Authors: Jessa Hawke
“Why did you show me where you had hidden my father?” she asked.
The captain looked exhausted and took a few moments to answer her. “Because you were worried about him.”
“Yes, but now I can tell the whole crew where he is. I doubt they would be happy to learn that despite the fact that they thought he perished with his ship, he is actually alive and well, and so is the secret he keeps.”
“So you think that I kept him alive just to learn of the Black Pearl?” the captain asked, peering into her face a little too closely for comfort.
“Yes.”
“Do you really think me so ignoble, Marguerite?” he said softly, coming closer to her, so that she could feel the warmth of his chest on hers, could see clearly the dark stubble on his chin. Quite suddenly, she found herself possessed of the silly notion that it might feel quite nice against the palm of her hand, and if it would feel good there, it would feel good in some other places of her anatomy, as well. How she wished that part of her brain would go and shut up!
“Do you really think me such a monster that the only reason I would save a man from drowning would be for the worth of his knowledge rather than the fact that he is a human being?” the captain continued, locking eyes with her. “Perhaps this proves that even a pirate is human sometimes, too.”
She did not know how it happened, she only knew that his lips were soft on hers. She felt the blood rush from her head as he wrapped a solid arm around her waist and pressed her middle to his, working her mouth with a gentle savagery that made her want to scream. That kiss said many things, told many tales of desire, of longing looks drawn out for days, but most of all, it told the story of just how human the pirate captain truly was.
Human enough to simply save her father, god enough to make her swoon.

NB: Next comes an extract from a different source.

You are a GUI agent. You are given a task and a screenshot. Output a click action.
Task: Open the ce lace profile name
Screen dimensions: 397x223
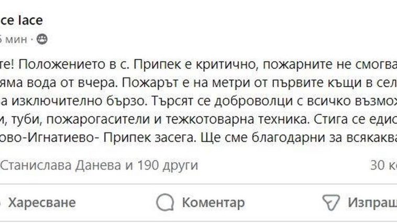coord(21,20)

She could hardly believe this was she, with her arms closing around the muscles of his arms and shoulders, nails digging in and eliciting a deep growl from his tender throat. What had she done to deserve to feel this wonderful, this alive? He drew back from her, bit his lower lip, and Marguerite ceased to think altogether. Scarcely knowing where her boldness drew its source, she leaned forward and licked his sensuous bottom lip, and felt his tongue flick out in response. As she melted completely into his body, curiosity overtook her and she opened her eyes to find that his blue ones were watching her already. She almost drew back in her shock, but his arms kept her locked there, tongue parrying with hers until she lolled in his arms, a completely willing doll.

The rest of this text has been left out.